Amphithéâtre A-1, Bâtiment A, Campus AgroParisTech, 22 place de l’Agronomie à Palaiseau

Sarah Mauny will defend her thesis entitled “A modeling approach to characterize the activity profiles of dairy goats based on accelerometer data. Application in the case of induced environmental disturbance,” conducted as part of the WAIT4 project, on December 16, 2025.

Practical information

December 16, 2025, at 1:30 p.m. in amphitheater A-1 of building A on the AgroParisTech campus, 22 place de l’Agronomie in Palaiseau. 

Supervision

Thesis prepared under the supervision of Masoomeh TAGHIPOOR, Research Engineer (ADR), co-supervised by Christine DUVAUX-PONTER, Professor, and co-supervised by Nicolas C. FRIGGENS, Director of Research, and Joon KWON, Research Fellow.

Abstract

In the context of the agroecological transition of livestock systems, there is increasing societal and scientific demand for promoting livestock farming systems that are more respectful of animal welfare, while also supporting the selection of robust animals facing climatic and other environmental challenges. Precision Livestock Farming (PLF) technologies produce a wide range of time-series data, providing the continuous and individual monitoring of animals as affected by environment and husbandry practices. While PLF has advanced significantly in the detection of health and performance, its potential for dynamic behaviour monitoring at the individual level remains underexplored. This work aimed to address this gap by: (1) developing an automated and standardised tool to classify key behaviours from raw accelerometer data, designed to be applicable across experimental contexts and animal species, (2) using this tool to analyse individual behavioural activity profiles and to characterise behavioural deviations in response to an induced nutritional perturbation, and (3) improving the detection of short and/or infrequent behaviours, which are still difficult to detect using standard classification approaches but are essential for fine-scale welfare assessment. A pipeline (ACT4Behav) was developed, including flexible pre-processing and classification steps that enable the generation of continuous behavioural data. This pipeline was successfully applied in different contexts, demonstrating robust performance across individuals and sensor placements.

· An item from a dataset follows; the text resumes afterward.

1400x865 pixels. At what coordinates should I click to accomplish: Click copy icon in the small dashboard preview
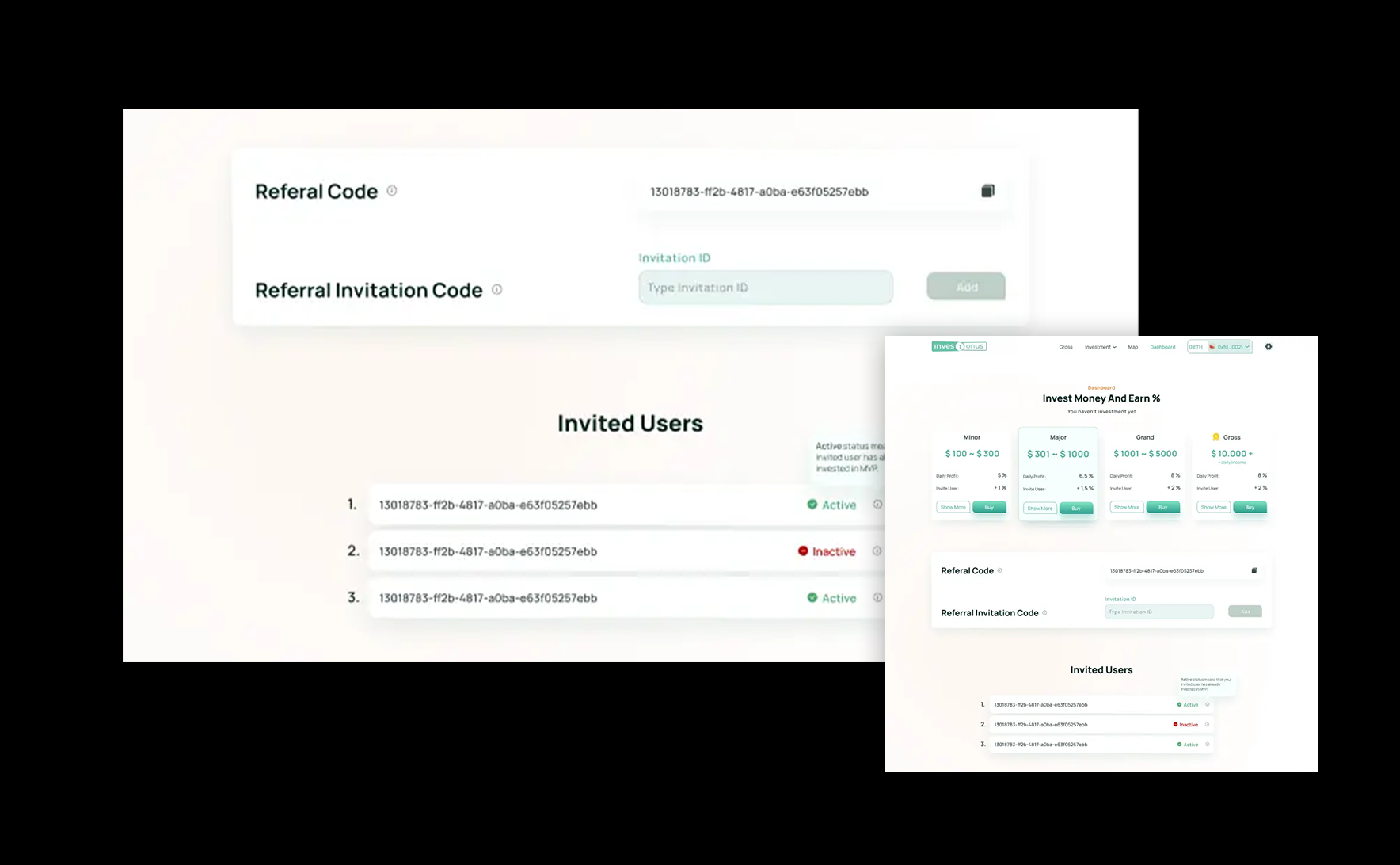(x=1254, y=570)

The use of resampling techniques improved the performance scores of the models for the detection of headbutt, a short and infrequent behaviour. Moreover, the pipeline was used to produce individual behavioural data and assess their sensitivity to a nutritional challenge. The results showed marked inter-individual variability in behavioural flexibility. Whilst some goats exhibited clear changes in their activity patterns in response to the perturbation, others maintained relatively stable profiles. This high variability among goat responses suggests the existence of distinct coping strategies among individuals. Quantifying such variability is essential not only for improving welfare monitoring but also for guiding management and breeding decisions in the context of changing environments caused by climate change. This PhD project contributed to the development of tools for individualised behaviour monitoring and welfare assessment. It highlights the importance of accounting for individual variability in behavioural responses and paves the way for integrating welfare indicators into precision livestock farming strategies.